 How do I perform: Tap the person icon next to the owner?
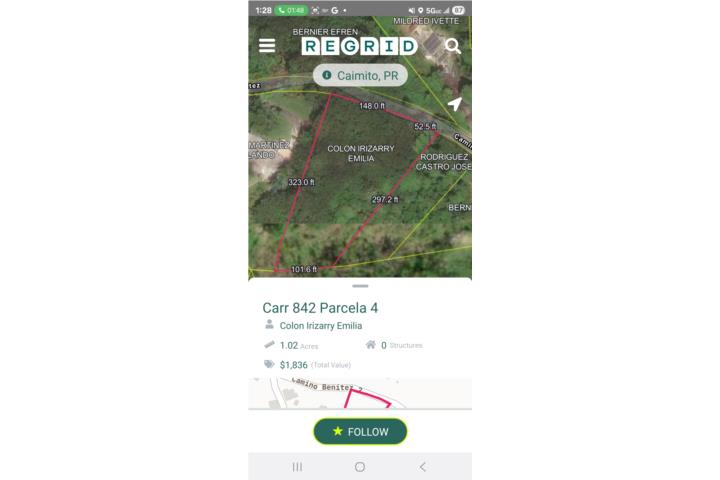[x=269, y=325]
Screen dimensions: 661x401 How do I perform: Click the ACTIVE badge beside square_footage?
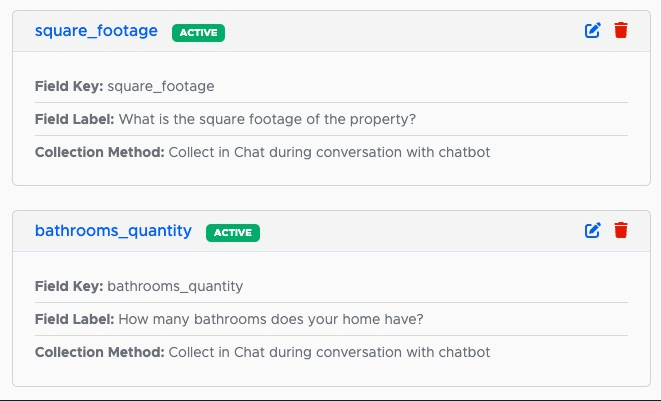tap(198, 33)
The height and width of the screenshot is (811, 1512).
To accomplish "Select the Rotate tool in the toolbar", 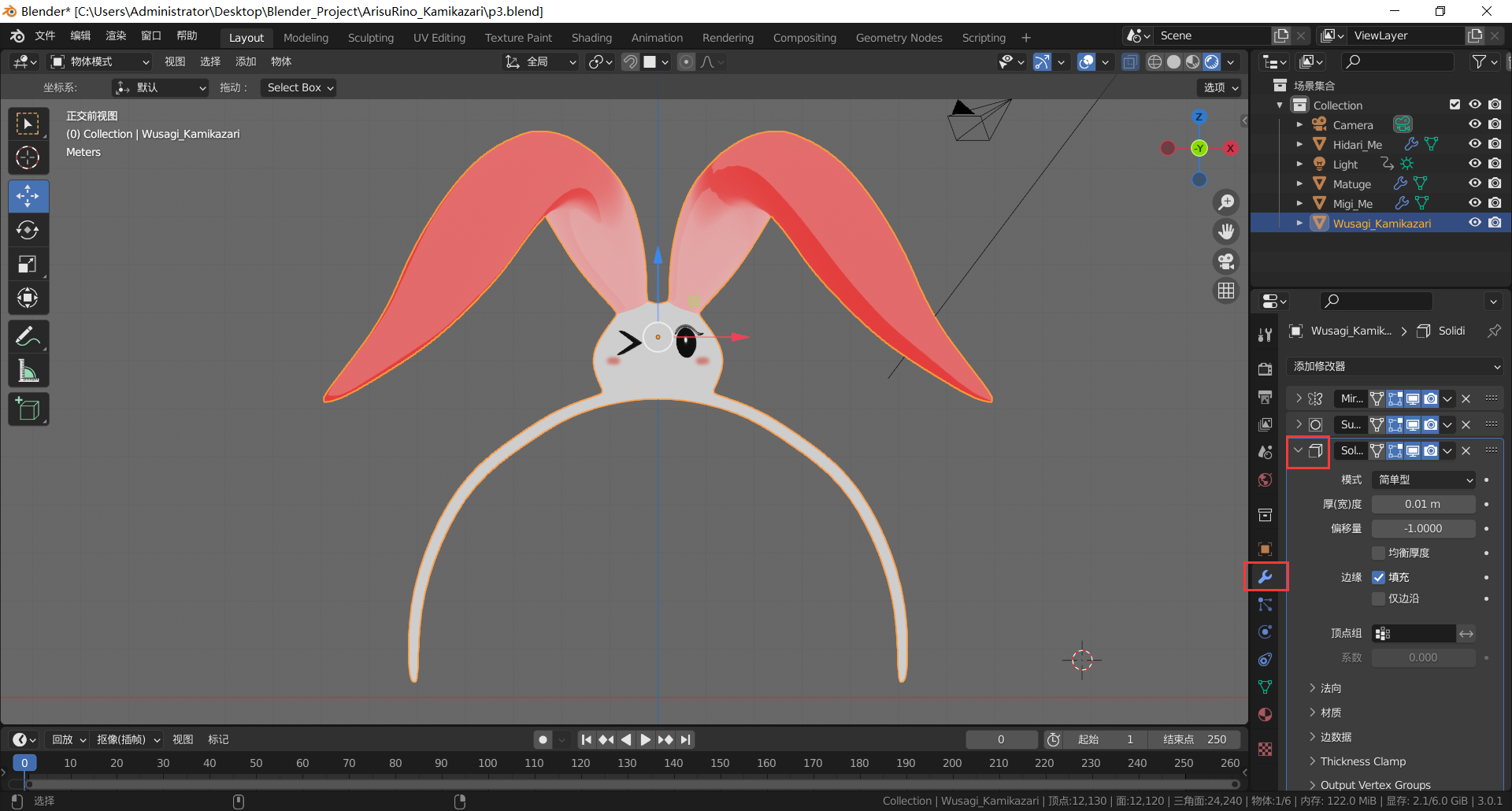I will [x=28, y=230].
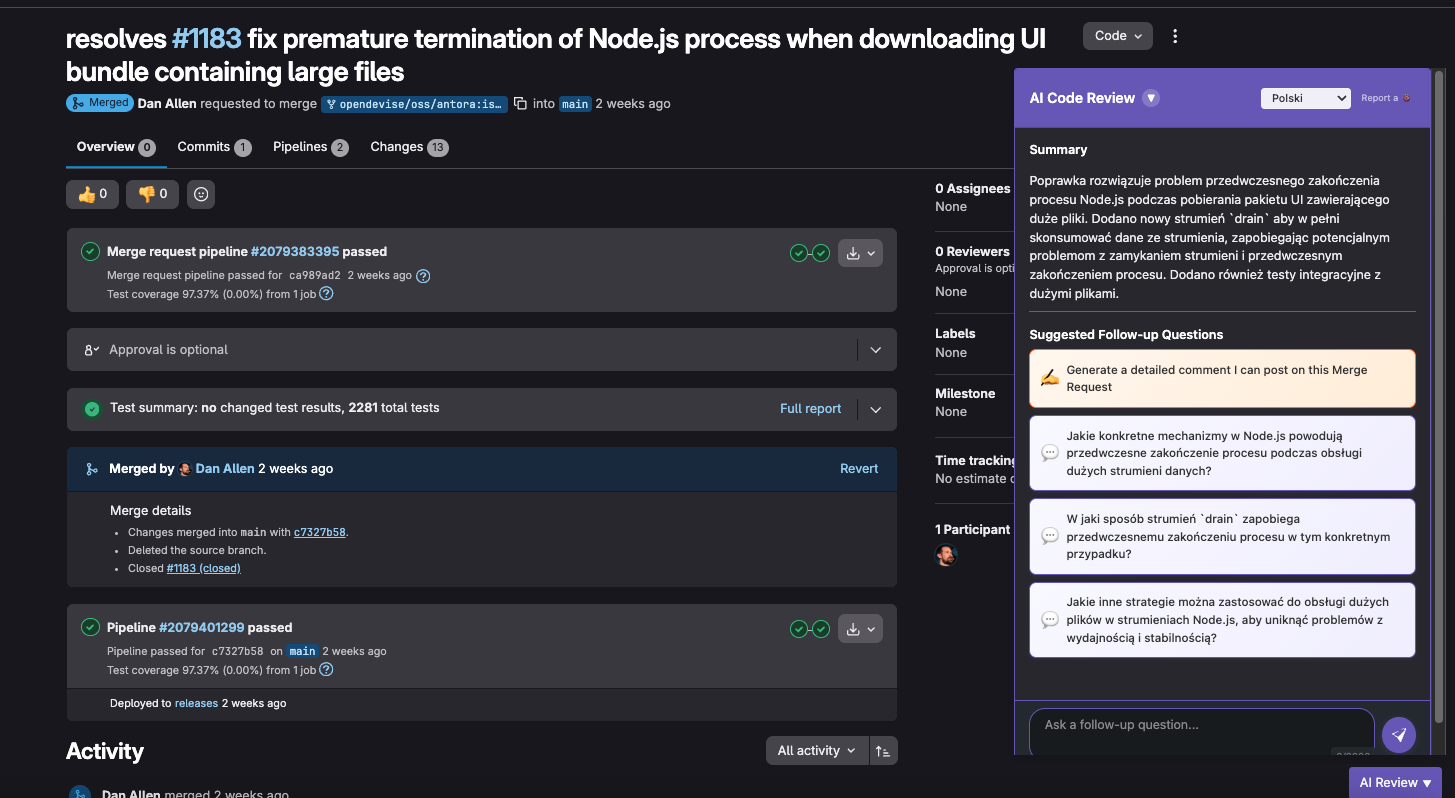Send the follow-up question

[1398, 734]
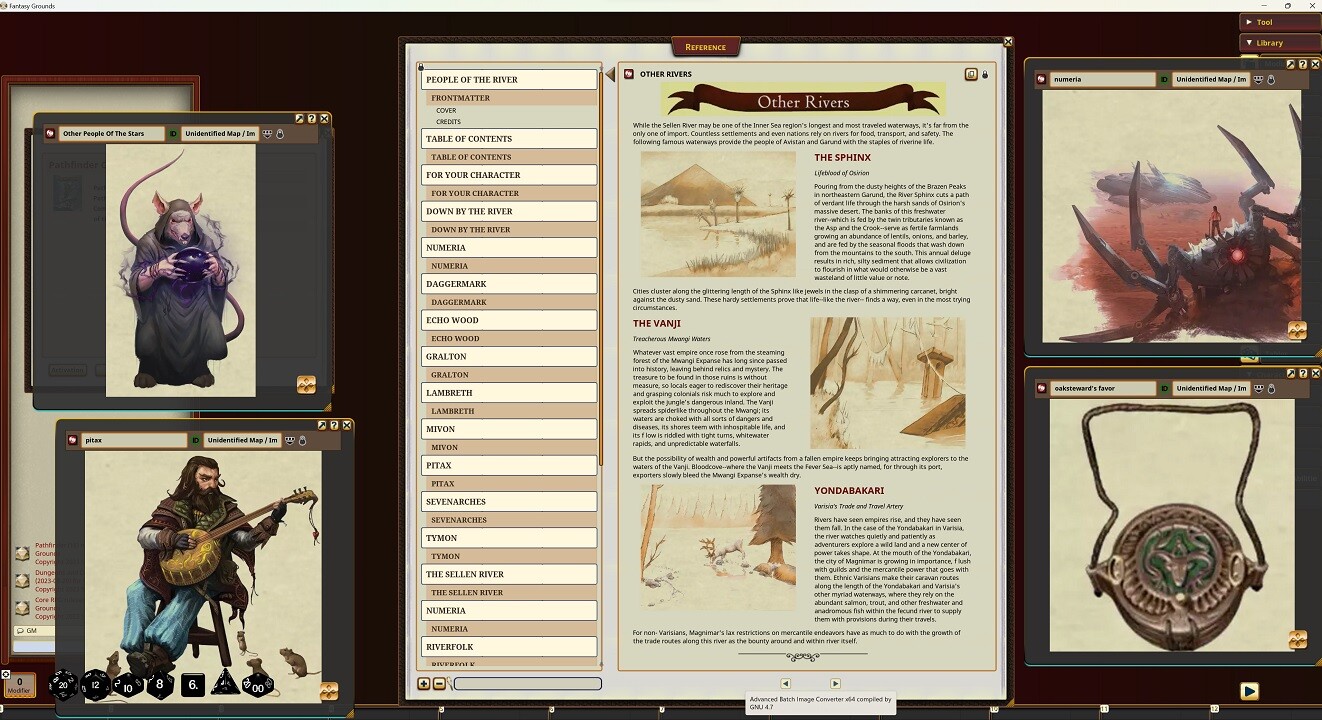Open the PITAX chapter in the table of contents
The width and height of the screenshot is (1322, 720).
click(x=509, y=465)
=-=-=
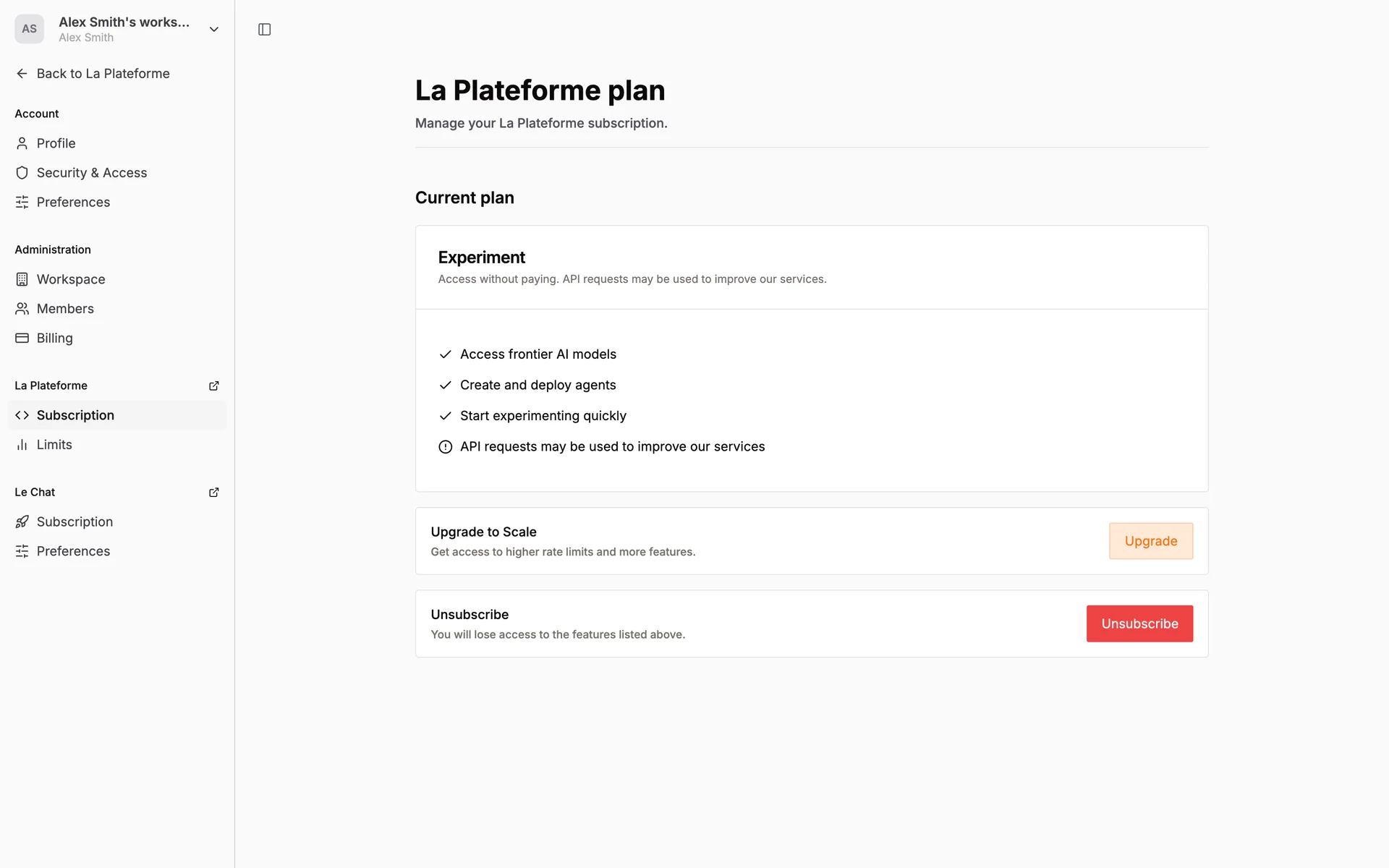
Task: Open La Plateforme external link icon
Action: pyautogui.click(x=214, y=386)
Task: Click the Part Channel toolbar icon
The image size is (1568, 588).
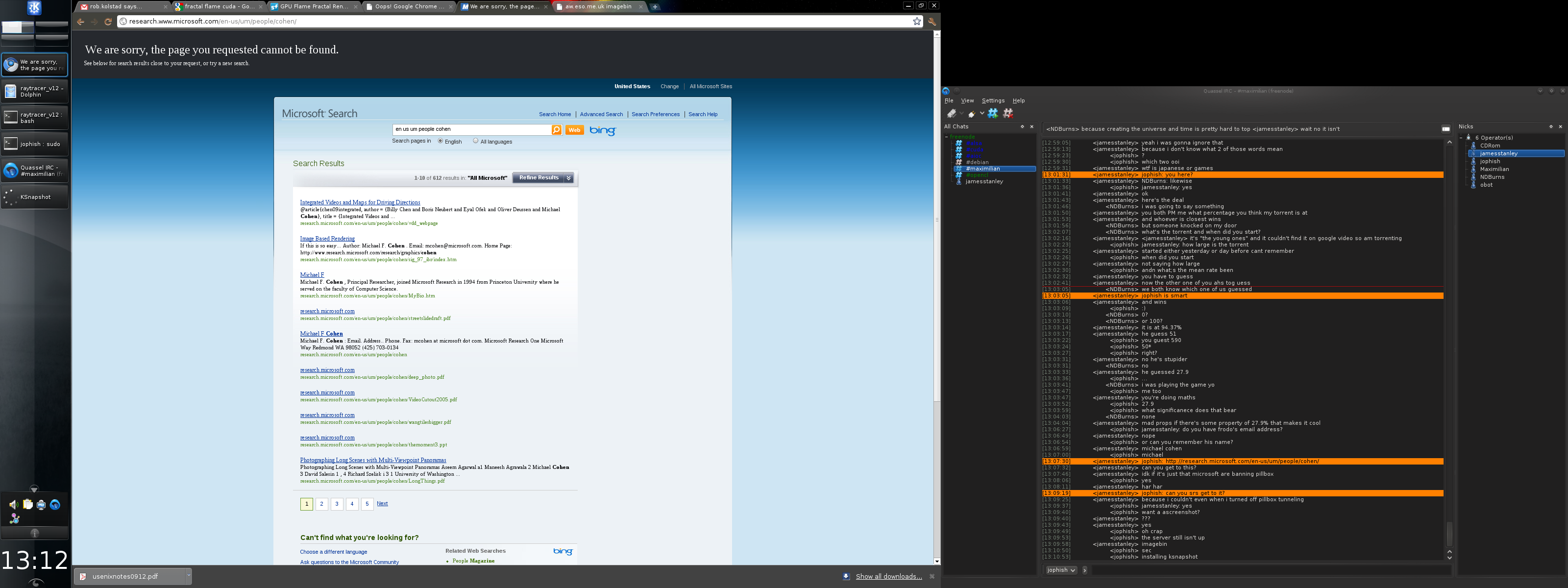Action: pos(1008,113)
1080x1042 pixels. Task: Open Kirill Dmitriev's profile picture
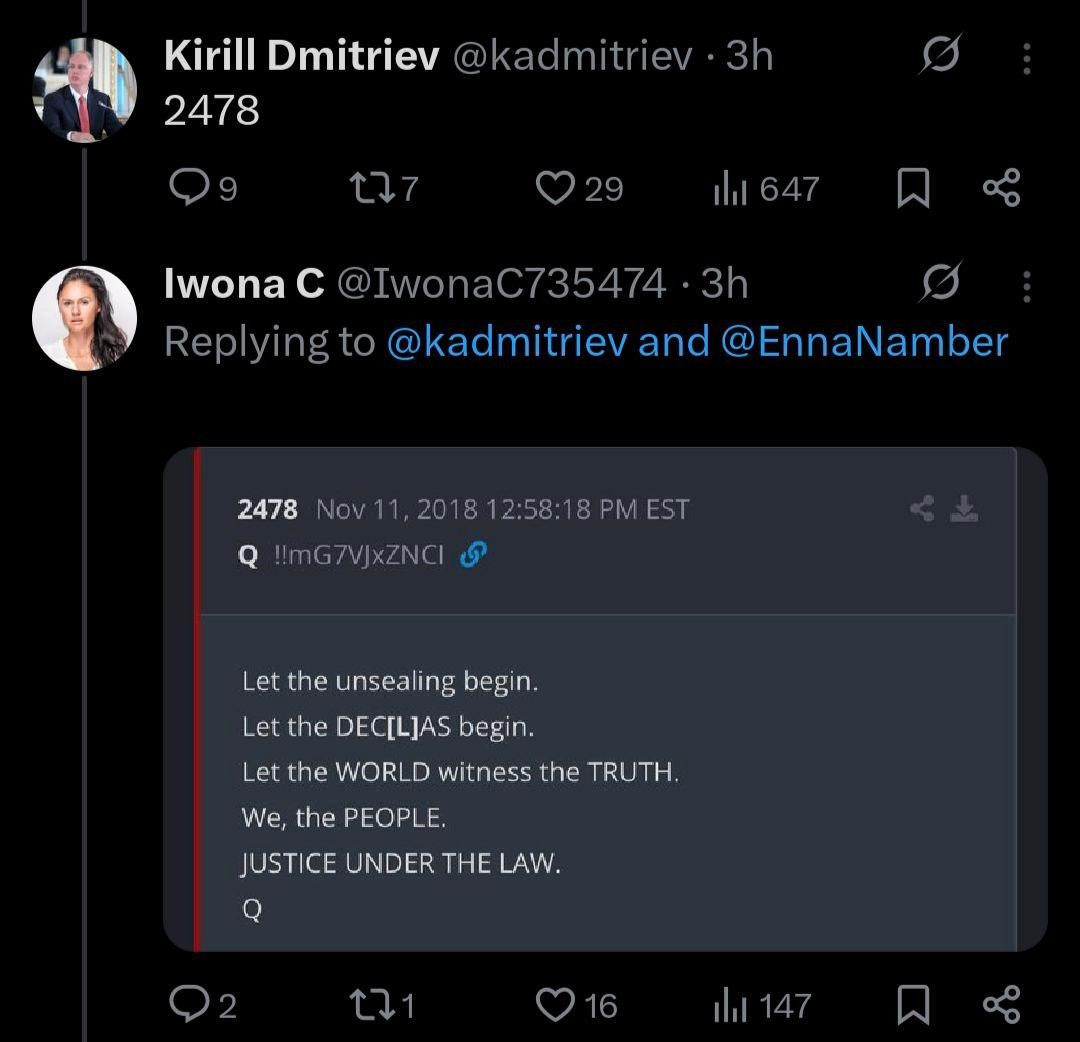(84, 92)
=-=-=
**Task statement**
Rewrite the data as a numbered list, starting at the line that contains "Screen dimensions: 661x401" and ending at the line that contains "tap(198, 33)". Skip blank lines and leave the pictures out.

**Result below**
1. Screen dimensions: 661x401 How do I perform: Click the ACTIVE badge beside square_footage?
2. tap(198, 33)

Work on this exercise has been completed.